» **The request**:
Please pull out every line of the items below that contains the string "screenshot" and copy each one in full. Case counts when matching.

» **Provided information**:

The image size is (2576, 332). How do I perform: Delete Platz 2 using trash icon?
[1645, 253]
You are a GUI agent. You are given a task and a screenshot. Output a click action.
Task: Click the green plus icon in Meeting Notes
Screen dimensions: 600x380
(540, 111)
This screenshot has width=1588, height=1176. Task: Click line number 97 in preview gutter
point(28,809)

...

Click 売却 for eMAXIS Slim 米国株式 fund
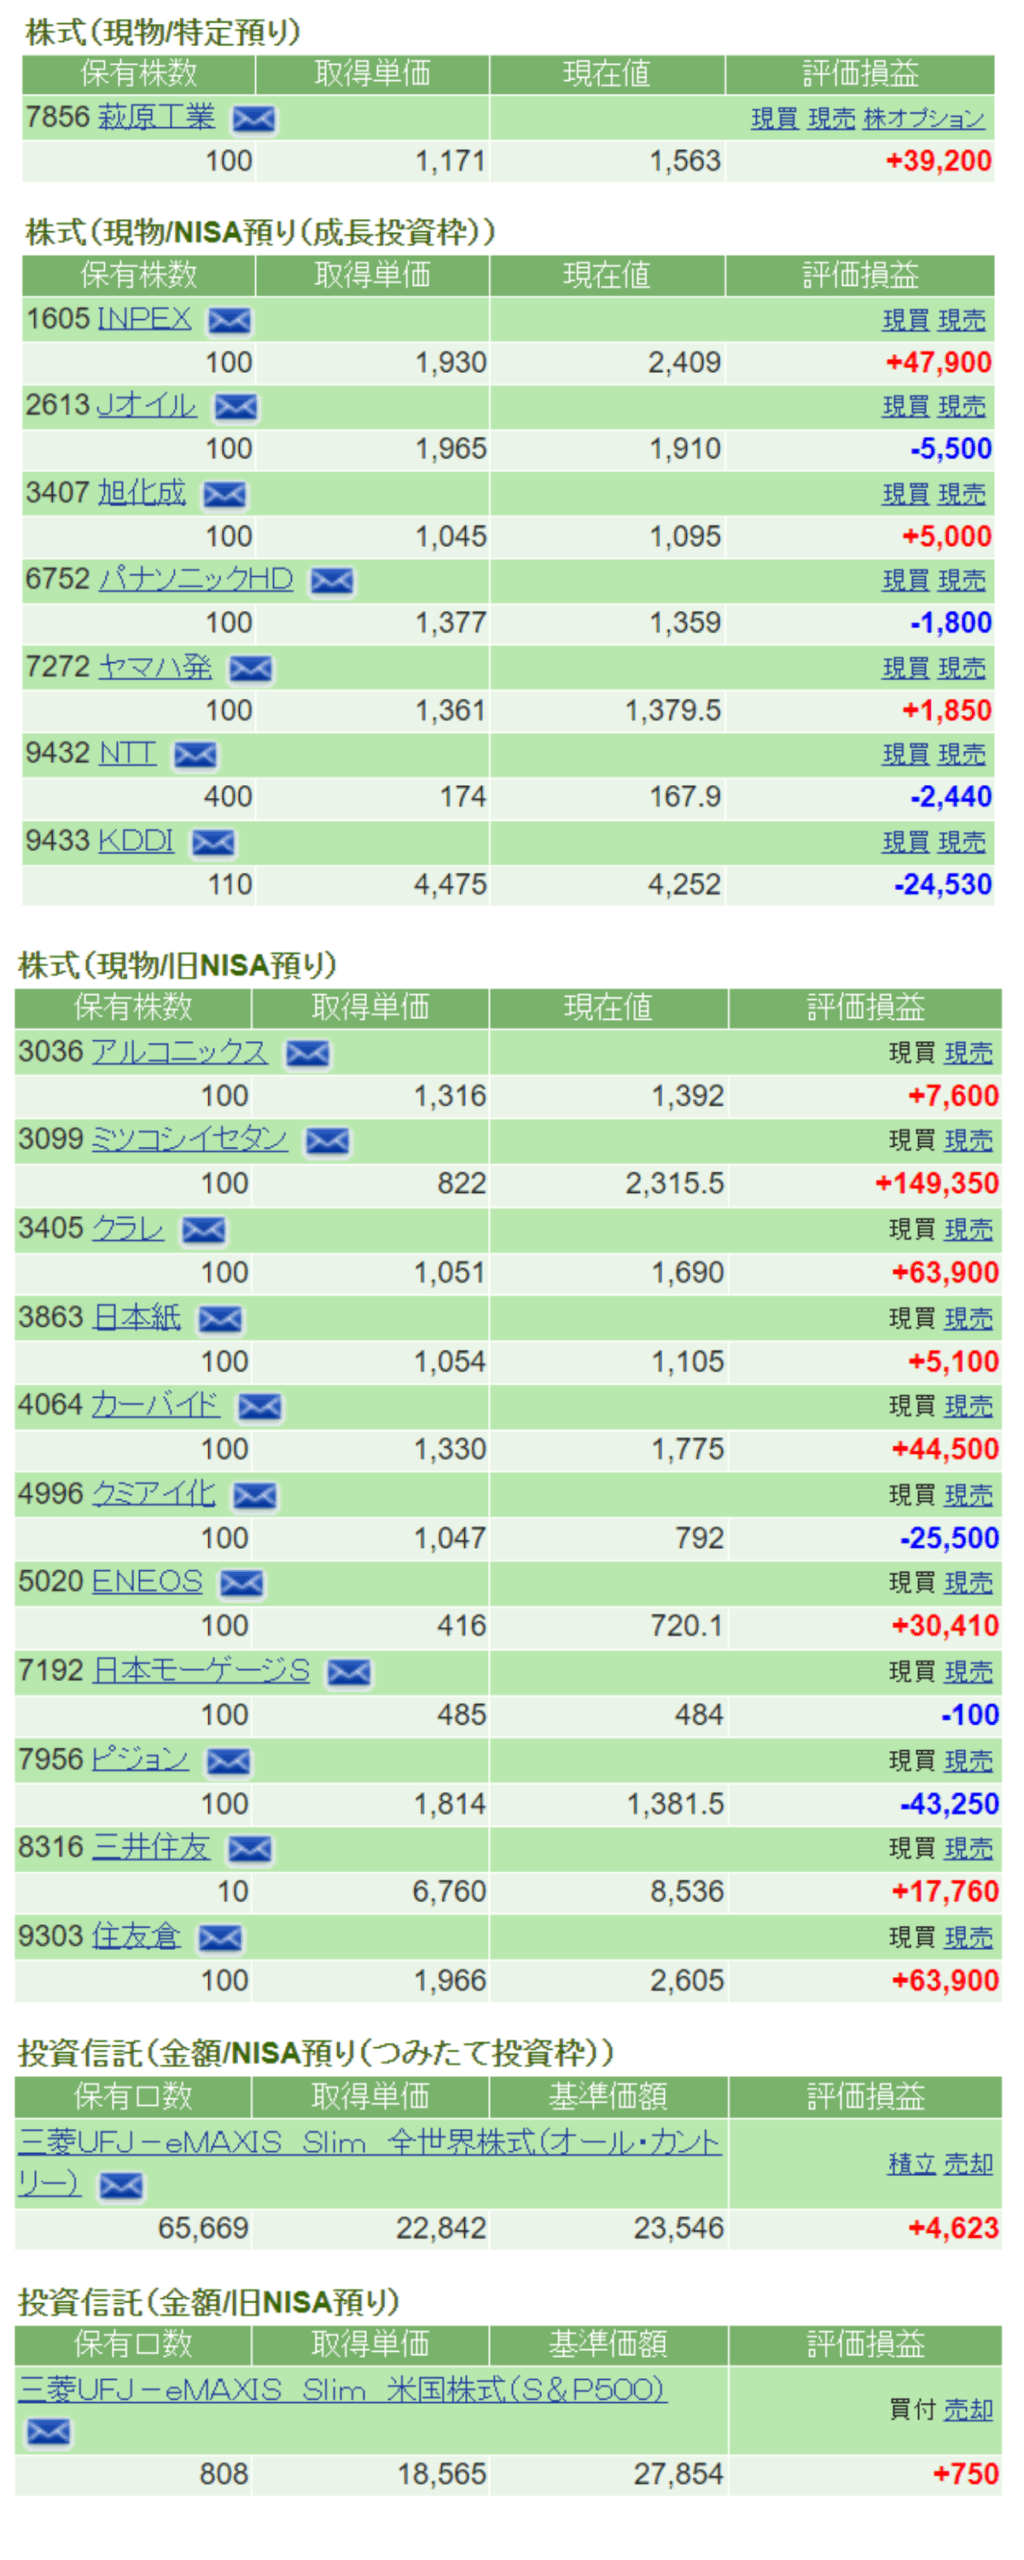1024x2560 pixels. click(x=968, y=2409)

» **Output for this task**:
You are a GUI agent. You are given a task and a screenshot. Output a click action.
This screenshot has width=1588, height=1176. Task: Click line number 97 in preview gutter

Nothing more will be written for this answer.